La question que l’on peut se poser c’est : est une bonne nouvelle ?

Pour les fondateurs, surement. Mais surtout pour leurs fonds d’investissements qui leur ont prêté des sommes colossales et vont toucher un copieux retour sur investissement.

Pour le monde du web, moins, car DSC n’a jamais été rentable en 6ans. Et non. Il semble qu’il était temps de vendre. Malgré 1,1M de membres, et une course à l’échalote pour recruter le plus de membres possibles, des implantations à l’international, ils perdent de l’argent. Sans leurs investisseurs, la belle histoire finissait en citrouille. Les licornes et autres start ups ne dégagent pas assez de profit pour pouvoir soutenir leur propre croissance. Et ratent le coche quand il s’agit de se transformer en réel concurrent des acteurs dit « traditionnels ».

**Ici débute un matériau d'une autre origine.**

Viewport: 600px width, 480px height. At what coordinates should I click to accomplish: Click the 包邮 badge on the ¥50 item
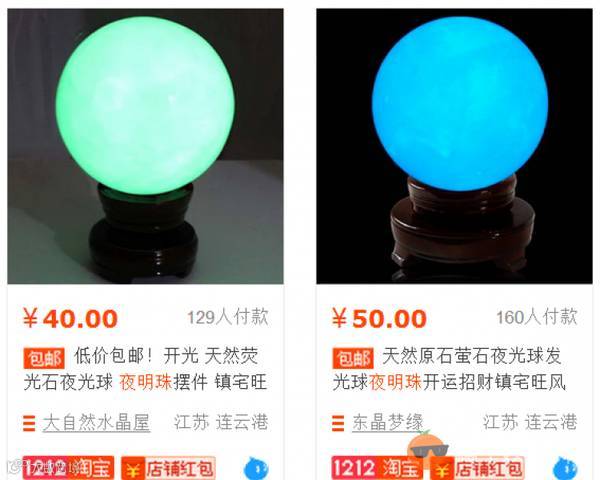click(353, 358)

Et c’est là que le bât blesse. Les disrupteurs, ou autres licornes « innovantes », reposent non pas sur un business model pérenne, mais sur la bonne fortune de leurs investisseurs/VC. Ces derniers les poussent à grossir tant et plus, pour mieux revendre les pépites qui survivront, poursuivant un modèle gagnant avec FB, Twitter et Google. Oubliant que le succès des GAFA, s’il repose en partie sur leur capacité à avoir atteint des masses critiques importantes, est surtout dû à leur capacité à développer des technologies, à avoir été les premiers à créer et posséder un marché alors inexistant, et à rentabiliser rapidement leur position dominante.

Et c’est là le péché originel de la net économie. L’absence de rentabilité, ou en tout cas, l’absence de volonté de faire de « Licornes » des entreprises rentables, qui ne sont pas à racheter par des sociétés qui voient en elles un moyen de couper dans leur R&D sans perte de part de marché.

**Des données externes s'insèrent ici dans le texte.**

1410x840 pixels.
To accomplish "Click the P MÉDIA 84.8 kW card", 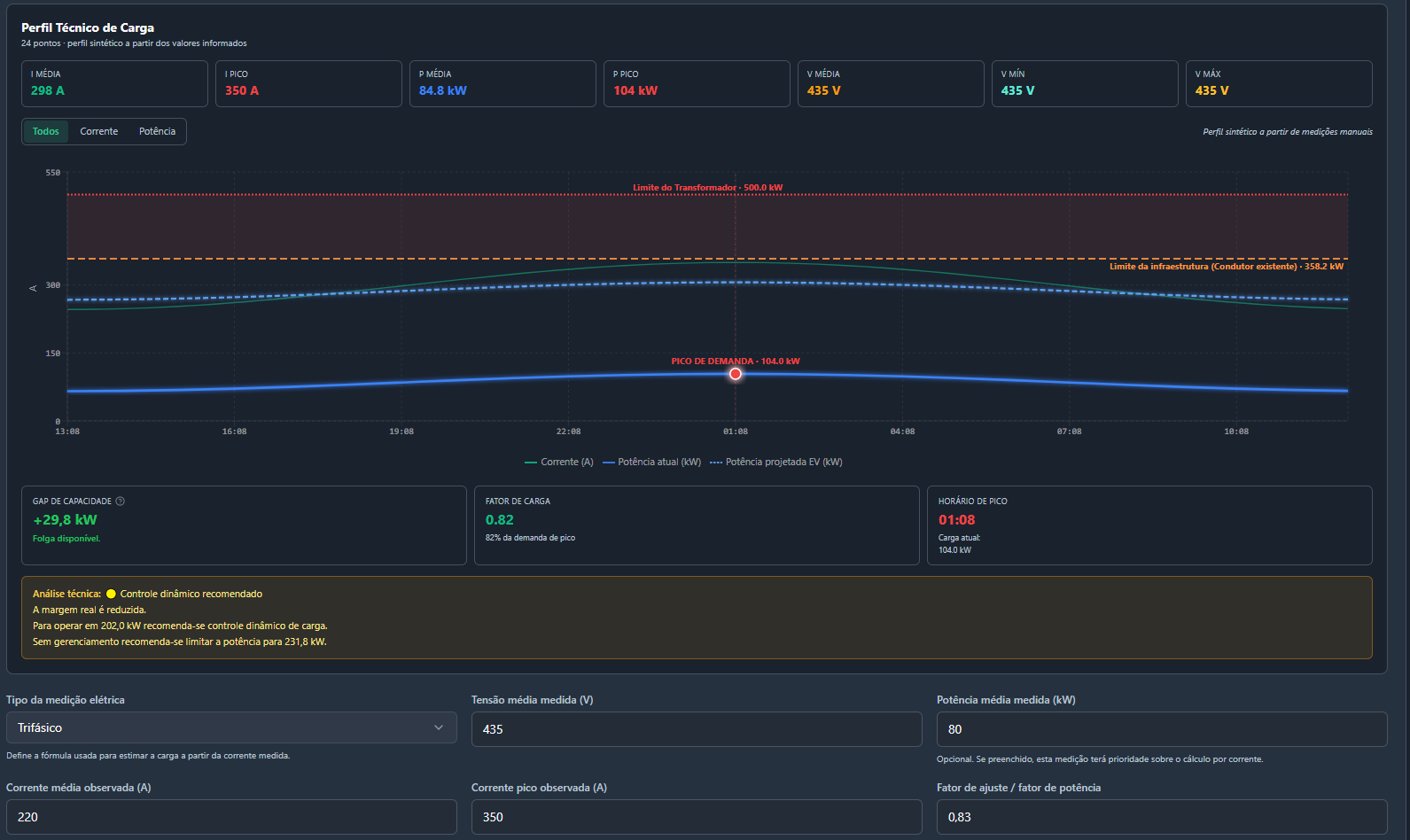I will [502, 83].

Blablacar n’est à priori pas rentable. DSC n’est pas rentable. Netflix est tout juste rentable. AirBNB n’etait pas rentable en 2015. Uber perd 1Mdr de $ en 2016, soit la moitié de son CA annuel !! Certains sont morts, comme Take Eat Easy, ou Save ou ChicTypes, consacrant l’échec de la fuite en avant du recrutement massif de client. En fait personne n’est vraiment rentable dans l’économie Digitale. Et tous combattent des acteurs bien plus gros qu’eux, qui maitrisent tous les canaux de distribution et ont la puissance de feu pour tenir plusieurs années face à des acteurs non rentables qui, eux, ont moins de 3 ans pour rembourser leurs investisseurs.

DSC est mort, vive DSC, car leur histoire prouve qu’avec une bonne idée, on peut réussir à monter son business, Digital ou non. Mais le revers de la médaille, c’est que la nouvelle économie ne transformera pas le monde. Du moins pas temps que les Venture Capitalist feront la pluie et le beau temps sur le marché des start ups. Finalement, et paradoxalement, la baisse des investissements dans l’AdTech et le MarTech est peut être la bonne nouvelle du moment car il forcera les futurs entrepreneurs à moins compter sur eux pour réussir.